The Diplomat
The leader of the PP, Alberto Núñez Feijóo, yesterday announced his intention to offer Pedro Sánchez’s government a proposal for an agreement on NATO and state security, with less than two months to go before the Alliance’s summit in Madrid, scheduled for 29 and 30 June.
Feijóo’s initiative has been interpreted in political circles as a desire to highlight the manifest lack of support for NATO that the communist sector of the Executive, formed by Unidas Podemos, does not hide.
At an event organised by the PP in Madrid’s Berlin Park, to commemorate Europe Day and the LXXII anniversary of the Schuman Declaration, Feijóo justified his offer to the Government in the need to show the allies “a clear, serious and open position of the country”, just a few weeks before they attend the NATO Summit, which will coincide with the 40th anniversary of Spain’s entry into the organisation.
Accompanied by the Deputy Secretary for Institutional Affairs and MEP, Esteban González Pons, and the PP spokesperson in the European Parliament, Dolors Montserrat, Alberto Núñez Feijóo, pointed out that the threats to the European way of life “exist and are real”, which is why the Union must take measures “to defend its integrity” and do so “autonomously and jointly”.
In this vein, he advocated highlighting the relevance of the Atlantic link and the relationship between Europe and North America for security and for guaranteeing the European way of life. He went on to stress that in Spain there are “partisan interests” that lead some to disassociate themselves from support for NATO, in a clear reference to Unidas Podemos, despite the fact that this party governs in coalition with the PSOE.

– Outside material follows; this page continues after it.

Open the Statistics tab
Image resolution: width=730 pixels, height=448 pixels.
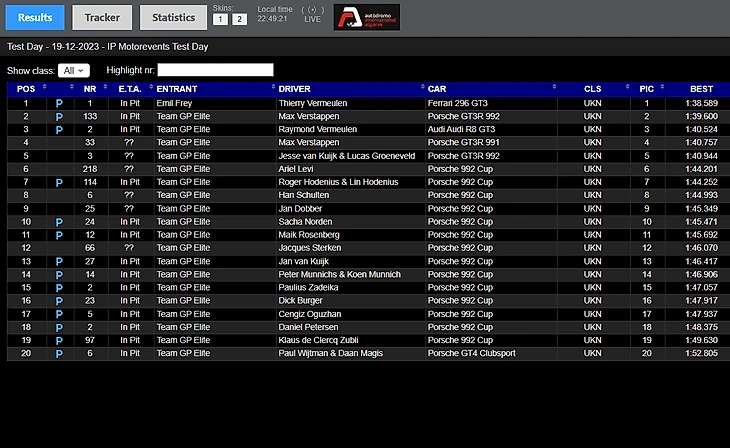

“In the face of those who discredit NATO, we defend its essential role in our defence and security”, the PP leader emphasised, who also reminded the Government that it can count on his party “for the defence and security of the State”.
“I can already tell you that we will submit to the Government a proposal for an agreement on NATO and our State security in order to once again strengthen our positions and express a clear, serious and open position as a country before our partners”, he announced.
After assuring that a NATO that is “more capable and better prepared is the best defence that the EU and the Spanish nation can have”, Feijóo stressed that Europe “should not be the cause of division between parties” but that, on the contrary, European policy is and should be “a state policy”.
According to the leader of the Popular Party, the parties of State must stand by the citizens and “defend this European Union and this Atlanticism that have given us such good results for decades and that are the guarantors of our security, our freedoms and our democratic system in the face of populists and nationalists who deny the common European project, and who tell us that the citizens want less Europe when reality shows us that there is an increasingly strong Europeanism”.